The culprit was a man in full World War Two combat gear, holding a gas mask and a box in one hand and making angry gestures with the other.

“You sent her where??”

Mr Dunworthy was standing between the man and Warder, on crutches, and trying to be authoratative. “Ned, please, _we will get her back._ ”

“From _thirteen bloody nineteen??_ That’s not a mistake that’s cold murder!”

“I am sorry, Ned.” Warder says, and looked it. She also looked like she hasn’t slept in days, hair rumpled, jumper stained. I wondered where everyone was.

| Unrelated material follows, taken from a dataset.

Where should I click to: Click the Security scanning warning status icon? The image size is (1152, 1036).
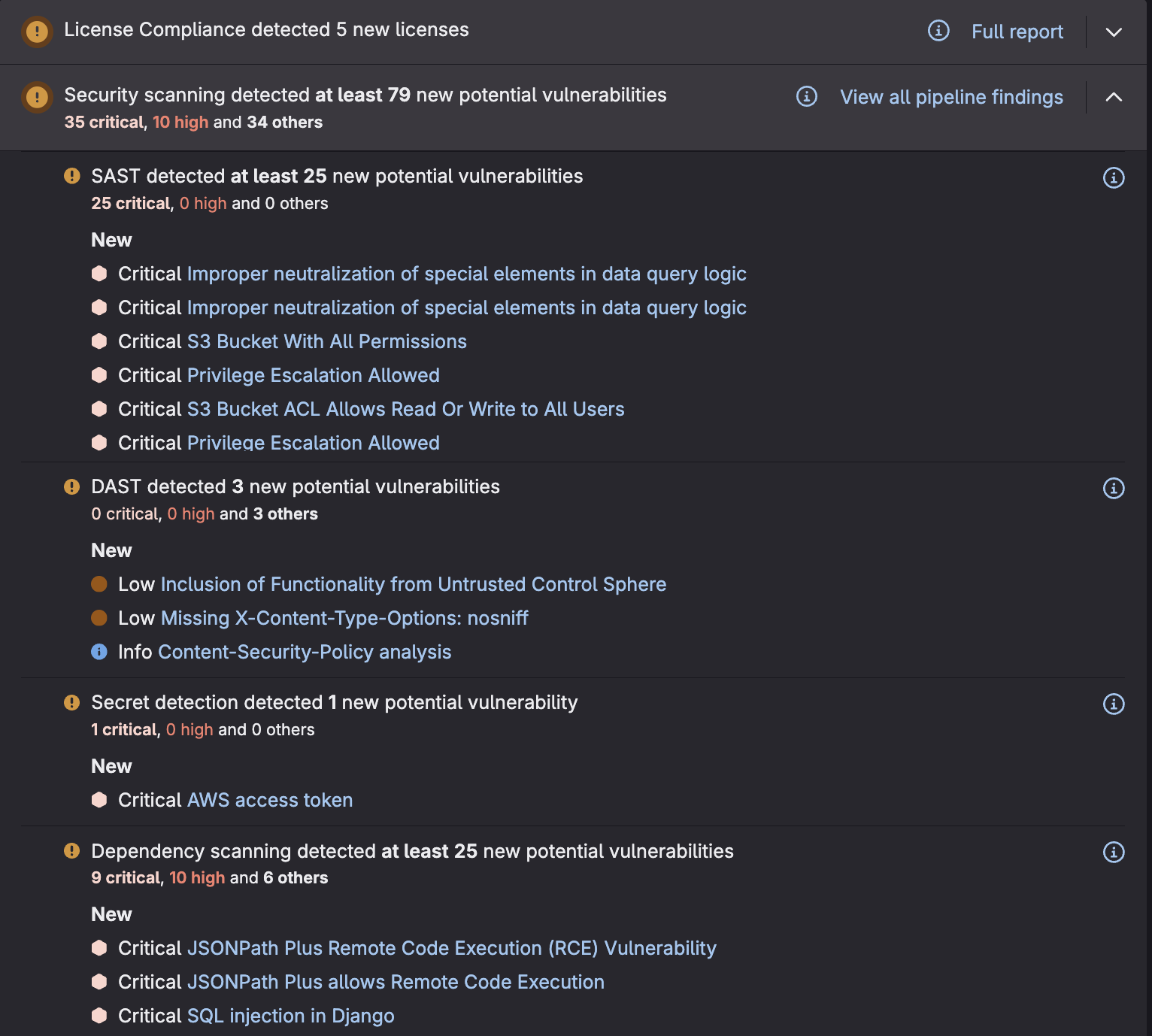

“Kivrin!” Mr. Dunworthy hops over to her. He looked like he’d been sleeping as well as I had, which is to say, not well at all. I became very aware that the last time I’d seen him had been weeks, rather than days ago. “We…have a problem, as you see.”

“Someone’s missing?”

“Not precisely. We have a fix, we know where she is, but-“

“-But instead of sending her to 1931 to a lovely house party, this pile of _imbeciles_ punched in the wrong number!” Ned had closed the gap between them alarmingly quickly. “Someone give me a sword.”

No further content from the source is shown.